日本BtoB広告協会が主宰する、日本BtoB広告賞において、デジタルコミュニケーション領域を担っているのが、ウェブ部門です。ウェブ部門は、2004年に新設され、その後<一般サイト><リクルートサイト><スペシャルサイト>の3部門へ拡大。2022年からは、<企業PR><製品PR><イベントPR><学校案内><新卒採用><中途採用>の6部門へと再編しています。

筆者はウェブ部門の審査員を2007年より拝命しており、毎年この時期は、デジタルとコミュニケーションで企業/組織がどう変化しているかを考える、貴重な時間となっています。審査は、数多くの作品から、新しいコミュニケーション表現例を発見し、その新しさの意味を考えながら、順位を付けていくことです。そして、予想外のビジネスやサービスを知り、その企業の思いに共感する体験を得る機会でもあります。オーディエンス/受け手の気持ちになって、コミュニケーション施策を一旦受け取ってみるうちに、施策のトレンドや、新しい考え方をキャッチすることができます。

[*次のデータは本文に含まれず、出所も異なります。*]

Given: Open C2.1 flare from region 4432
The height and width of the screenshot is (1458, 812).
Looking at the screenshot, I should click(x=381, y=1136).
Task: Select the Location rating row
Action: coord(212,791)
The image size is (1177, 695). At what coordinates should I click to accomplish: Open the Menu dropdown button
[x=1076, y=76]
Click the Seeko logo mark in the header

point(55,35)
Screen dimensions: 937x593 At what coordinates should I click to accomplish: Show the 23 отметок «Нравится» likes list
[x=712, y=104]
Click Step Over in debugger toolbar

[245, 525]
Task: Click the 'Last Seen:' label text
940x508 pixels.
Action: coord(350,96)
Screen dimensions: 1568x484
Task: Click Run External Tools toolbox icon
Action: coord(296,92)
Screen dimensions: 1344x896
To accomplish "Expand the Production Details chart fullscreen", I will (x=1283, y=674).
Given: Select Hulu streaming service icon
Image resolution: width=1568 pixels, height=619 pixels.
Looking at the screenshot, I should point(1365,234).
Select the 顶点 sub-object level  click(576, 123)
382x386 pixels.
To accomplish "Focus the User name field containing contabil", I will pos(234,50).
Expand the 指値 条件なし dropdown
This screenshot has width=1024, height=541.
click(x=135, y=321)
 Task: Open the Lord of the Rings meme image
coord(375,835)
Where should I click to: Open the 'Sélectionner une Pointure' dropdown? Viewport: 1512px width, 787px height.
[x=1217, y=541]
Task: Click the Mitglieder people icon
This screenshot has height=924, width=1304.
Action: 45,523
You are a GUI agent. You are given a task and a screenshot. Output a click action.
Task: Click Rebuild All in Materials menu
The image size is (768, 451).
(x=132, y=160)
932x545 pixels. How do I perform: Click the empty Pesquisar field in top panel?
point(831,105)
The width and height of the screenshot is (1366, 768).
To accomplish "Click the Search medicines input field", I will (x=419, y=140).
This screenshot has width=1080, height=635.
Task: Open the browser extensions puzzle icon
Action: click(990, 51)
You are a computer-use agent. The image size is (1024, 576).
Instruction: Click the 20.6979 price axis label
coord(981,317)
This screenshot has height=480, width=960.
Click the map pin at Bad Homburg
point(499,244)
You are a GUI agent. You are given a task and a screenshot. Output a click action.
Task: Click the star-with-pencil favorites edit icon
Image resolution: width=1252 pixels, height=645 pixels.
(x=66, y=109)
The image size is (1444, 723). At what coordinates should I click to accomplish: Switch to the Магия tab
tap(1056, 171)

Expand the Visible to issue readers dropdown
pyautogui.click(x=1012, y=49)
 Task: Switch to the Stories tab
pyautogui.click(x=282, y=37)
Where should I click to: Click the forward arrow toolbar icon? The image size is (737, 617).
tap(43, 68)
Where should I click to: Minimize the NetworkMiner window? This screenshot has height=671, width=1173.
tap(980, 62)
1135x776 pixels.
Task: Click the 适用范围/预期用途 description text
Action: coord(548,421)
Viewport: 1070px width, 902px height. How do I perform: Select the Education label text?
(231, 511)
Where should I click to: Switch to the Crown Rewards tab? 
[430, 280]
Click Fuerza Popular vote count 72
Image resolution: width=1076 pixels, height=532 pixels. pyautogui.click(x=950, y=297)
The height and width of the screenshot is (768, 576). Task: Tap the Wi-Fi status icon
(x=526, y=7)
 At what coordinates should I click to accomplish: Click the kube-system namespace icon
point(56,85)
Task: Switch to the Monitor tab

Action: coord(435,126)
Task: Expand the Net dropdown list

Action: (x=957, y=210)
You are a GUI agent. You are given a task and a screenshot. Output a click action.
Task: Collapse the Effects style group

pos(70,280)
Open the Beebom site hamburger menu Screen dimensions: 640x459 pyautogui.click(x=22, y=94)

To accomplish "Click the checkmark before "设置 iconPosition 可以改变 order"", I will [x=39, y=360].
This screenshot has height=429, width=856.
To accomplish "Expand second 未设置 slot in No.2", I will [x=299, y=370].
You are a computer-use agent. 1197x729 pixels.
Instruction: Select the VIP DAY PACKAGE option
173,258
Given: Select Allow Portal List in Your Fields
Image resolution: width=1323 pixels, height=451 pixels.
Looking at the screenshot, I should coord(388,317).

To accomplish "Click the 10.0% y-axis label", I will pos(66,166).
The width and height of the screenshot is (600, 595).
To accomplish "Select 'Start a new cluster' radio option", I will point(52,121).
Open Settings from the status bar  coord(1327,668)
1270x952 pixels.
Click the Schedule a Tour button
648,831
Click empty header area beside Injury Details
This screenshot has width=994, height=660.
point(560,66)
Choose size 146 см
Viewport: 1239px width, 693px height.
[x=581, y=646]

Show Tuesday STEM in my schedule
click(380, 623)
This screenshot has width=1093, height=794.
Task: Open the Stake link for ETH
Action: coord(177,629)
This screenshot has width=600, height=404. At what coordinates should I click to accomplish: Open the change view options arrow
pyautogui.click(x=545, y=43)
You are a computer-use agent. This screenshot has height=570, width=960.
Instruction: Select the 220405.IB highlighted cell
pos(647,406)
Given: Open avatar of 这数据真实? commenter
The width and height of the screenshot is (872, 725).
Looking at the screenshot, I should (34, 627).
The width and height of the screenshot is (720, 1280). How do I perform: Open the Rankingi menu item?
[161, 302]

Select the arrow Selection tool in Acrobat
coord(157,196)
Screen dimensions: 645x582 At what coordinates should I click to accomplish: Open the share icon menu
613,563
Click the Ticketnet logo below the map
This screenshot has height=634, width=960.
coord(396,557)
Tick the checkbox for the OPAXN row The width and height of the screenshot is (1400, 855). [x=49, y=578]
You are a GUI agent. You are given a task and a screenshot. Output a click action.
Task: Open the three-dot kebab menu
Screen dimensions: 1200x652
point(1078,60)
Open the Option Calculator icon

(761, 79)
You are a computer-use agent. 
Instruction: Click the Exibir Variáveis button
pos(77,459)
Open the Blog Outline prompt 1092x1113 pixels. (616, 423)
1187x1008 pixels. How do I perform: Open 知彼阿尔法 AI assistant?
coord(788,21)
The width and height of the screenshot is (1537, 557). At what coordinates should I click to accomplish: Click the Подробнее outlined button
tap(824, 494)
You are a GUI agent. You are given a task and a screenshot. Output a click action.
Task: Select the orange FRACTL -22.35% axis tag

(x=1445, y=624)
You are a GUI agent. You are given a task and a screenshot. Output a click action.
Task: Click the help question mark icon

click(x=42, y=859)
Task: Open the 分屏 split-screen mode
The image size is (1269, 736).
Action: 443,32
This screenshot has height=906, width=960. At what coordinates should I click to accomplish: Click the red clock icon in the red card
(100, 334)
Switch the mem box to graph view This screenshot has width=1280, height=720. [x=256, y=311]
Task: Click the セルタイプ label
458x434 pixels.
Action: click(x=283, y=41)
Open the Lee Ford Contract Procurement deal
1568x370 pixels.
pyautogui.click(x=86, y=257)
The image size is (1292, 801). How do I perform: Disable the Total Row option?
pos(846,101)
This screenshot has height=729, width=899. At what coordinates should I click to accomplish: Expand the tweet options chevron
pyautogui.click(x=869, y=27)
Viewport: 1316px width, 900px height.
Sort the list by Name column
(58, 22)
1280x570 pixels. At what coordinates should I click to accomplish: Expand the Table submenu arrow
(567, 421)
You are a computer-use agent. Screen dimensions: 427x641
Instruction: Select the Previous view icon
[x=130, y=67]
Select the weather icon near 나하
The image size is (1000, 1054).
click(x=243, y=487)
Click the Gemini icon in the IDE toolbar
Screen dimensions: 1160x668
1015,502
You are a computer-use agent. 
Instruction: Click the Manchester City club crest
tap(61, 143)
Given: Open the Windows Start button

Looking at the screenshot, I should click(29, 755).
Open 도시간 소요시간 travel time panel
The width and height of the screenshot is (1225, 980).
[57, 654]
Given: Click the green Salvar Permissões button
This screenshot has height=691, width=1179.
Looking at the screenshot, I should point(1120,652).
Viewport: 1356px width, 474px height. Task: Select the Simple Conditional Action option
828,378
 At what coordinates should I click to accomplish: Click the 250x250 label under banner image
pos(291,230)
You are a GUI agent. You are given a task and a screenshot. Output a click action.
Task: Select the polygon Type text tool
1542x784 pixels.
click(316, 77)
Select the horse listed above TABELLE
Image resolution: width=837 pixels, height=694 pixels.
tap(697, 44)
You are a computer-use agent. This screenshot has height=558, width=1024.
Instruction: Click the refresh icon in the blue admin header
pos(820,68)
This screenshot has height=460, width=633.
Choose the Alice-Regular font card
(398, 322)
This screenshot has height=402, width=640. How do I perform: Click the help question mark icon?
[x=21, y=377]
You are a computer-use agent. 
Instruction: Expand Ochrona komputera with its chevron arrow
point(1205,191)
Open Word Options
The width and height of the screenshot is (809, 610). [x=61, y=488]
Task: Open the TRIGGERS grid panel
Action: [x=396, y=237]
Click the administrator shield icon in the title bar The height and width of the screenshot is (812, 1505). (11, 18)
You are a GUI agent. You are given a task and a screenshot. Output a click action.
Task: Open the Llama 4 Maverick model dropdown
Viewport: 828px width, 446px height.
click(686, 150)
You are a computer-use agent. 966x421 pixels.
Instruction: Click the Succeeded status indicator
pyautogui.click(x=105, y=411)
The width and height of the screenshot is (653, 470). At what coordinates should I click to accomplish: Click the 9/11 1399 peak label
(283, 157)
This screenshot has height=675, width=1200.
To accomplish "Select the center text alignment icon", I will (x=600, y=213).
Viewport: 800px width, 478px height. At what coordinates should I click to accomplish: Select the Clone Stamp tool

この連載では、審査を通じて得た知見と、実際に今、マーケティングの現場で起こっていることを、「ブランディング」という枠組みで整理することを目的に書いています。それは、「ブランディング」が、企業の大小や、新旧、また非営利組織において、その呼び名を変えながらも、いつも課題にあがる「テーマ」だと思うからです。これを、よりシンプルかつ実践的に理解したいと考えています。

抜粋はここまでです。